It had moved him to look upon this most majestic fortification, embattled and begirt for resistance against the most majestic nation in the world. But he who came as a stranger could not feel within him the tenderness of old love, the sanctity of old tradition, and the desperation of kin in his blood as he gazed upon Jerusalem. Yonder was a roof-garden; to him, no more than that. But the inspired Jews beside him knew that in that place the sun of noon had shone upon Bathsheba, the beautiful; and in that neighboring high place the heart of the Singing King had melted; to the north was a stretch of monotonous ground overgrown with a new suburb; but that was the camp of Sennacherib, the Assyrian whom the Angel of the Lord smote and his army of one hundred and four score and five thousand, before the morning. Yonder were squalid streets, older than any others. But the Kings had walked them; the Prophets had helped wear trenches in their stones; the heroes and the strong-hearted women of the ancient days had gone that way. No house but was holy with tradition; no street but was sanctified by event. Small wonder, then, that these who came to this Passover, the most momentous one since that calamity which had occurred forty years ago on Golgotha, wept, cried aloud to Heaven; became beatified and made prophecies; railed; anathematized Jerusalem’s enemies; assumed vows and were threatening. Julian of Ephesus was shaken. He looked about him on the tempestuous host, then touched his horse and rode down to the city.
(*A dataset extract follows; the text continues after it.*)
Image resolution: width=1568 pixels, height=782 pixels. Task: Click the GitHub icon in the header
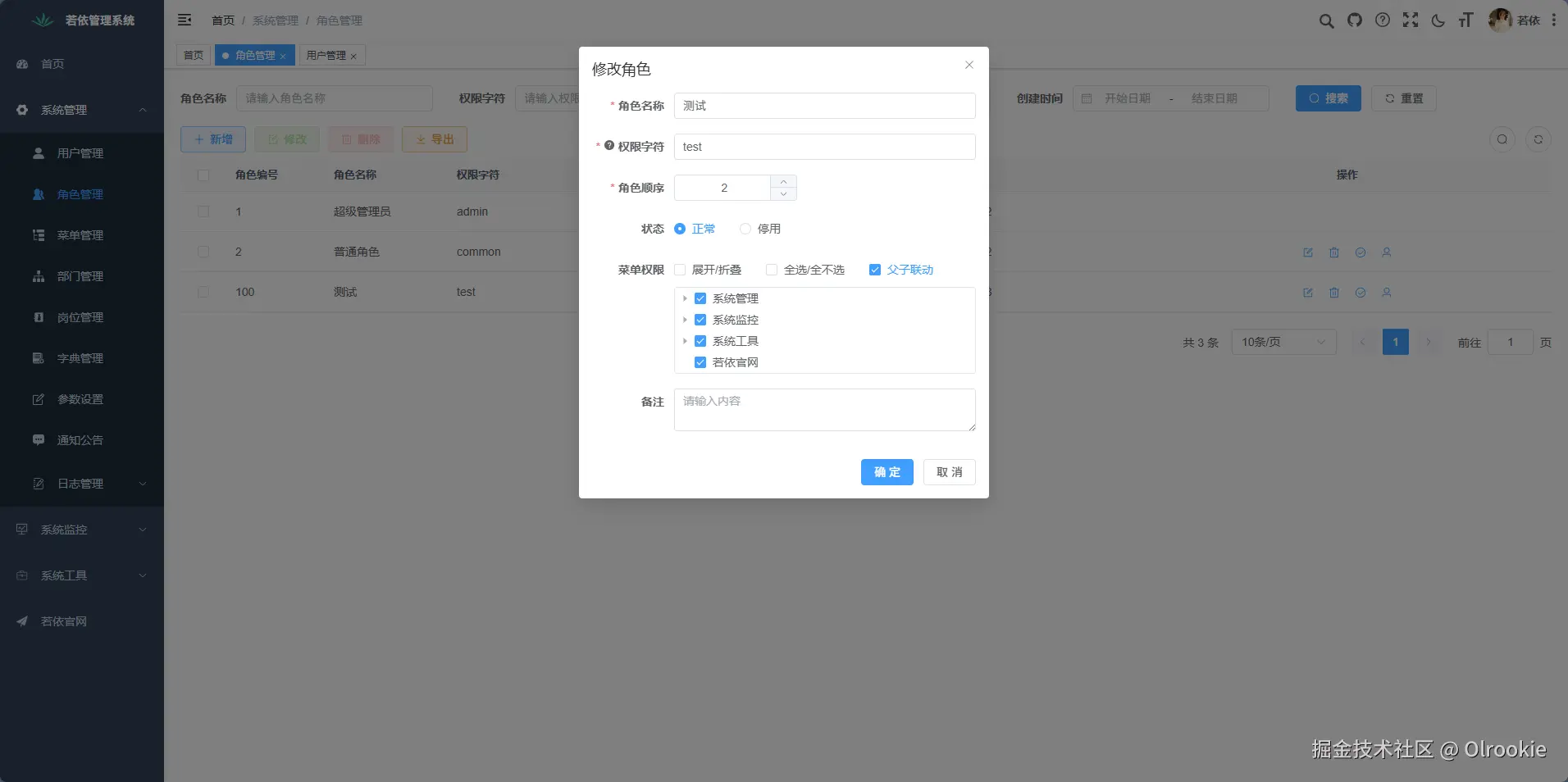1355,21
On the Hill Scopus over which he approached an inferior number of Romans were camped, and these had maintained a semblance of siege only sufficiently effective to close all the gates on three sides. The Sun Gate to the south of the city was therefore the most accessible point of entry for the pilgrims. Following the people who had preceded him, Julian approached this portal, left his horse with the stable-keeper without and prepared to enter Jerusalem.
Collecting at the causeway of the Sun Gate the pilgrims came with such impetus that the foremost were rushed struggling and protesting through the tunnel under the wall and forced well into Jerusalem before they could control their own motion. Once within, the host spread out so that one looking at the immense space they instantly covered wondered how so great a mass ever passed through the circumscribed limits of a fifty-foot gate. At times stopping was impossible. Again there were momentary lulls, as when the sea recoils upon itself and is stilled for an instant. They who stood to watch, wearied of days of such invasion, unconsciously wished that the interval might endure till they could rest their number-wearied brains. But, as if the stagnation were the result of congestion somewhere without the walls, when the wave returned it came with redoubled height and power and the Sun Gate would roar with the noise of their entry.